[start Dataset]

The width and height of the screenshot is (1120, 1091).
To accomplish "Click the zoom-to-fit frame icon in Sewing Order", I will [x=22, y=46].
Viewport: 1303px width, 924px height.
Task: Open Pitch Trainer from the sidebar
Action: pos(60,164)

[end Dataset]

▶ **Prompt**: Could you turn the lines above into a JSON list of strings, with one string per line and any blank lines left out?

▶ **Result of the task**:
[
  "The width and height of the screenshot is (1120, 1091).",
  "To accomplish \"Click the zoom-to-fit frame icon in Sewing Order\", I will [x=22, y=46].",
  "Viewport: 1303px width, 924px height.",
  "Task: Open Pitch Trainer from the sidebar",
  "Action: pos(60,164)"
]